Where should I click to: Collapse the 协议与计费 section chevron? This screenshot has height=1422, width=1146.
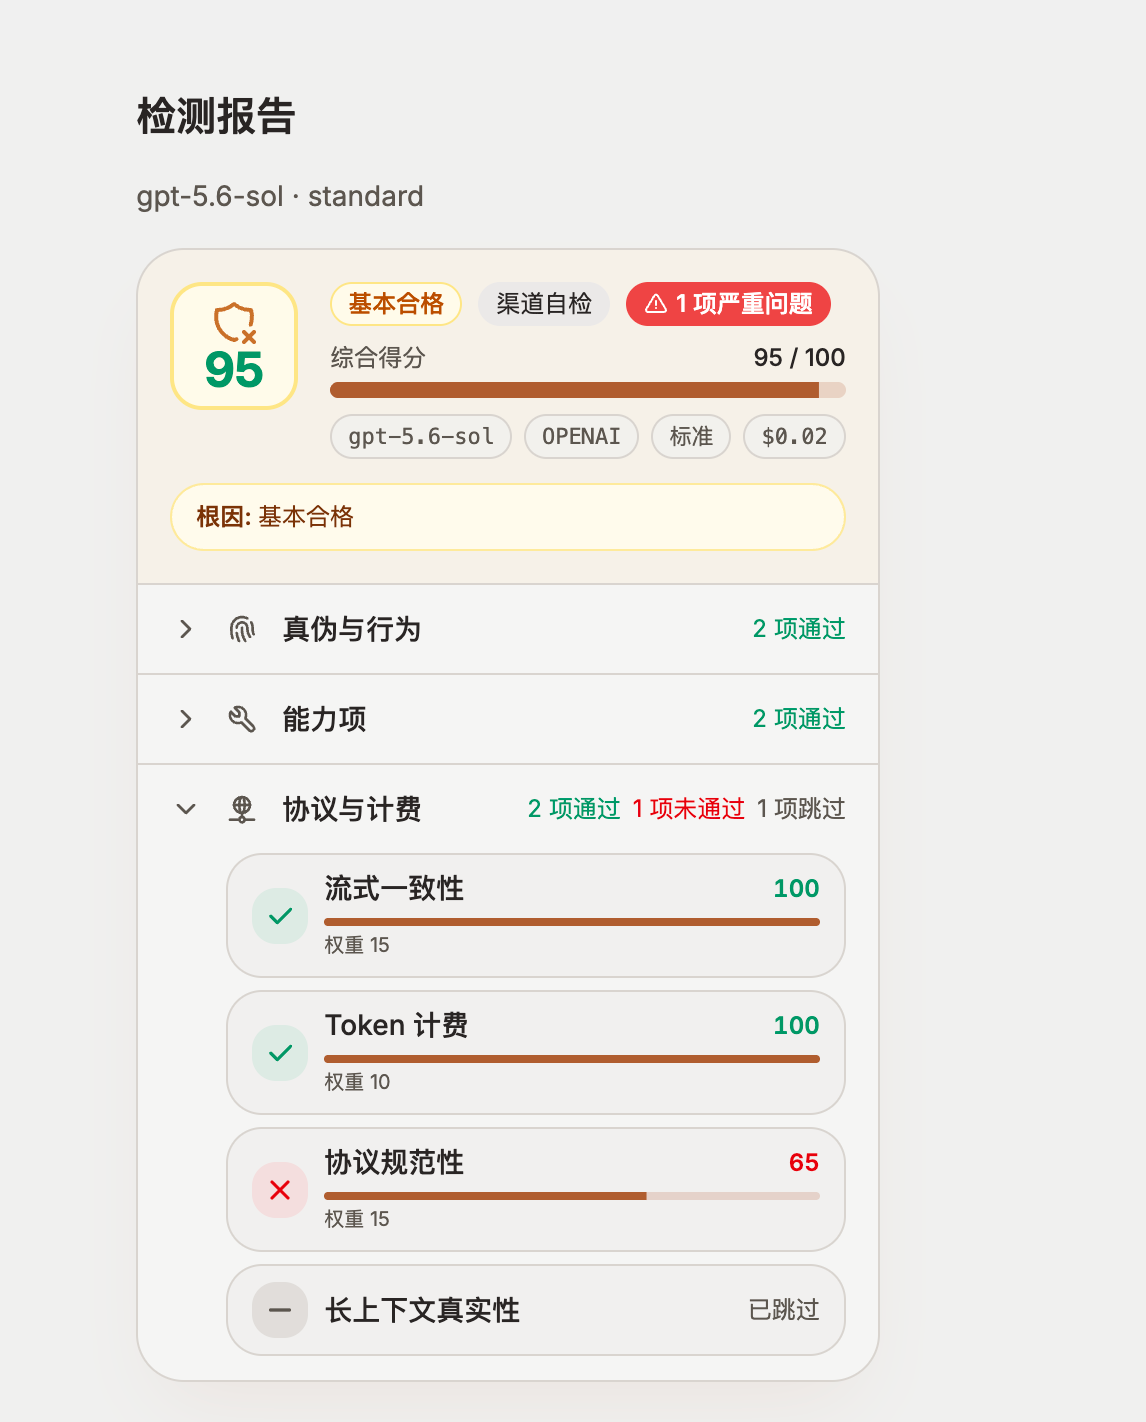click(185, 809)
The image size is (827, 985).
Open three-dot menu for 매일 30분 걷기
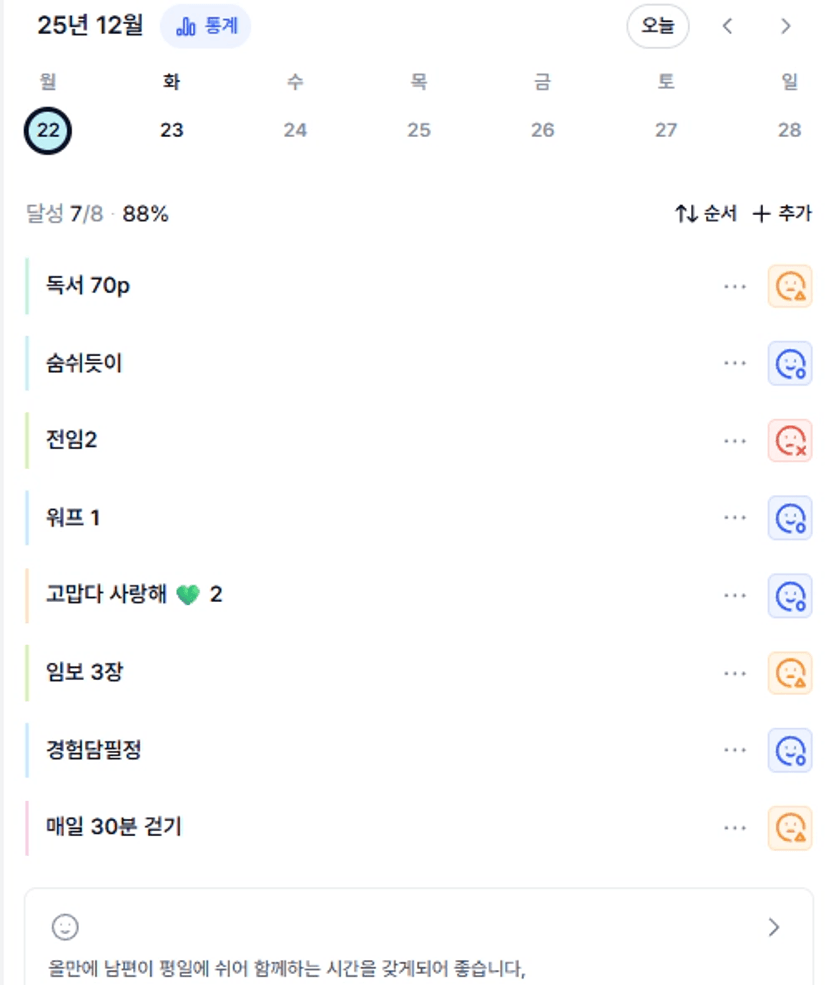735,828
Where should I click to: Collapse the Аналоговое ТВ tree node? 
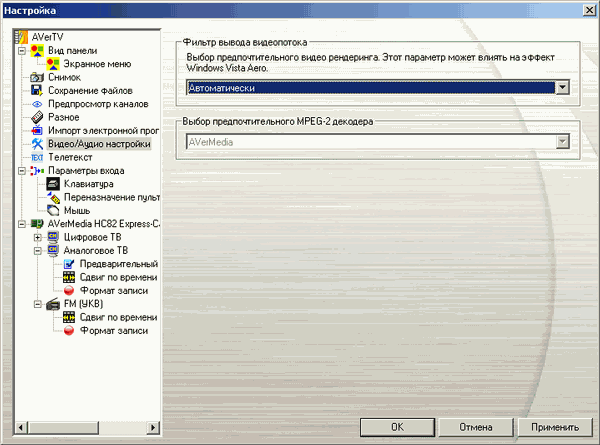tap(37, 251)
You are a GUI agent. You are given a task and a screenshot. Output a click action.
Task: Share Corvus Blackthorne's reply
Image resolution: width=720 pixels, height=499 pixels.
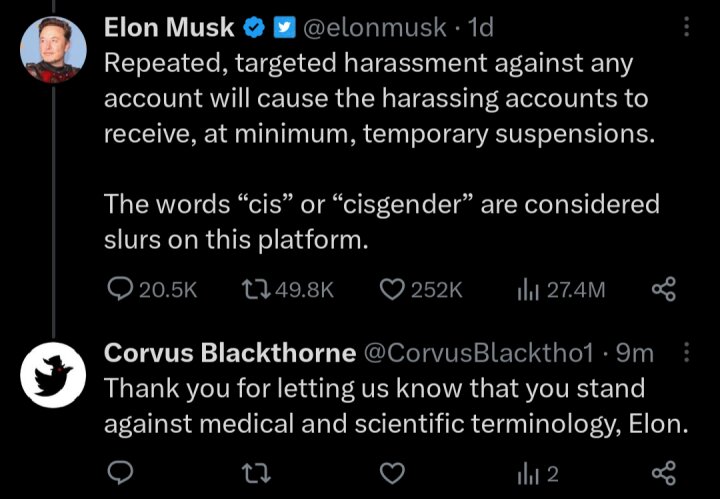point(664,473)
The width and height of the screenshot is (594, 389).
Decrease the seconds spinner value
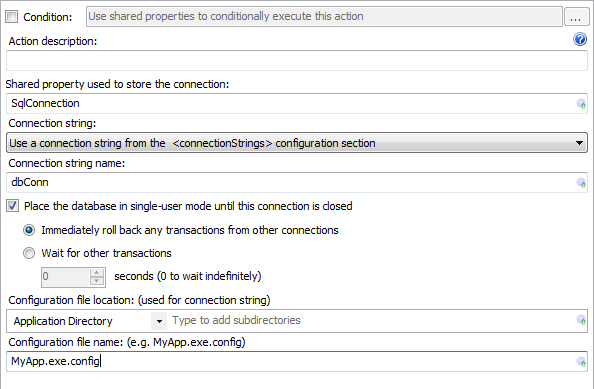tap(97, 281)
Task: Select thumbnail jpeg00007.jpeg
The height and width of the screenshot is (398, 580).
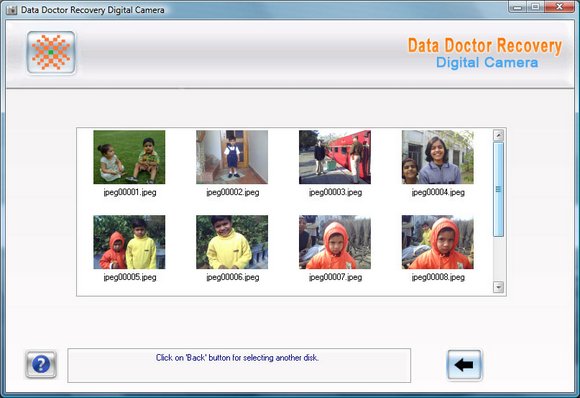Action: [x=335, y=242]
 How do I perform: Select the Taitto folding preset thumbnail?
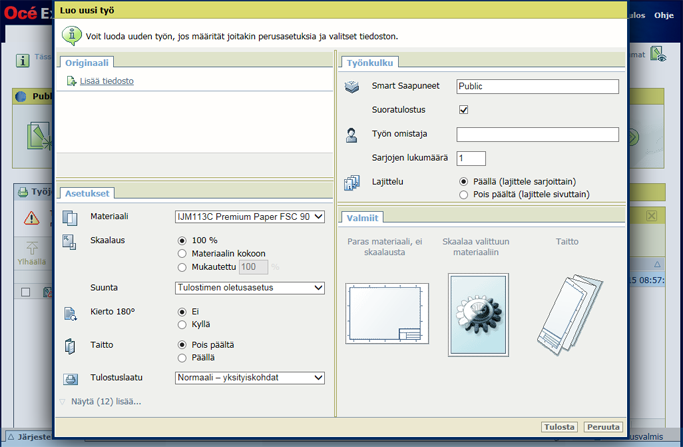click(x=569, y=314)
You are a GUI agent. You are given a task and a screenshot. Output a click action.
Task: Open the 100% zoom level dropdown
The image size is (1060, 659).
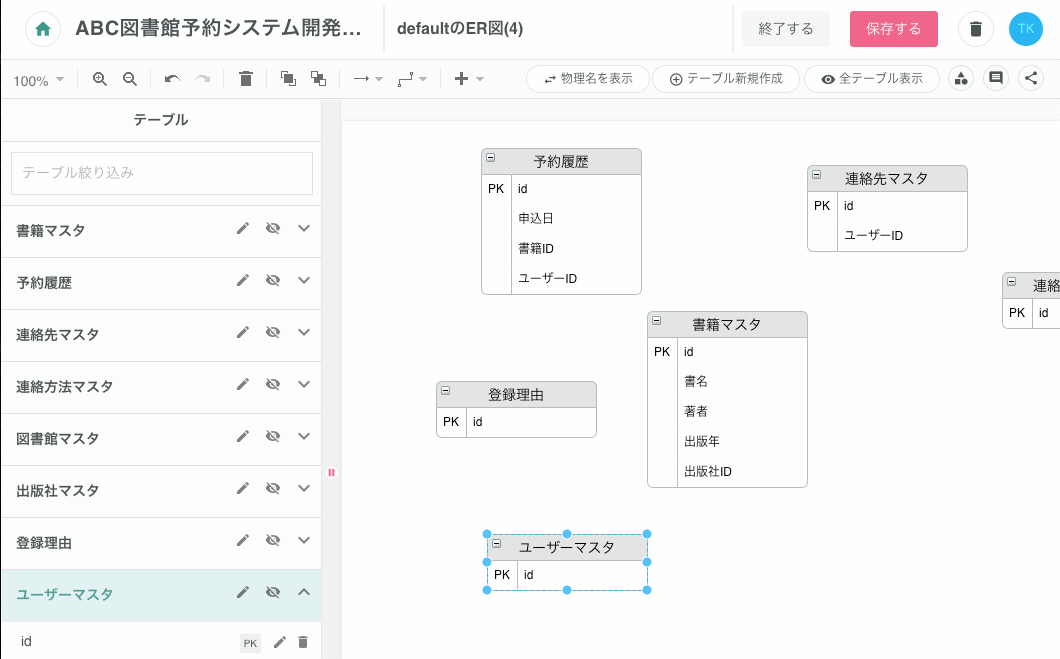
──────
> _REQUIRED TASK_
Revise all of the material above by replacing every "Where should I click to" with "Where do I tap to" and keeping everything else the same. Leave the pictures out.

> _SOLUTION_
Where do I tap to: Collapse the 协议与计费 section chevron? This screenshot has height=1422, width=1146.
click(185, 809)
The image size is (827, 985).
Open three-dot menu for 매일 30분 걷기
735,828
Where do I tap to: Collapse the Аналоговое ТВ tree node? 
tap(37, 251)
You are a GUI agent. You are given a task and a screenshot. Output a click action.
Task: Share Corvus Blackthorne's reply
Image resolution: width=720 pixels, height=499 pixels.
point(664,473)
The width and height of the screenshot is (594, 389).
Decrease the seconds spinner value
tap(97, 281)
Task: Select thumbnail jpeg00007.jpeg
The height and width of the screenshot is (398, 580).
Action: [x=335, y=242]
 How do I perform: Select the Taitto folding preset thumbnail?
click(x=569, y=314)
You are a GUI agent. You are given a task and a screenshot. Output a click action.
Task: Open the 100% zoom level dropdown
The image size is (1060, 659).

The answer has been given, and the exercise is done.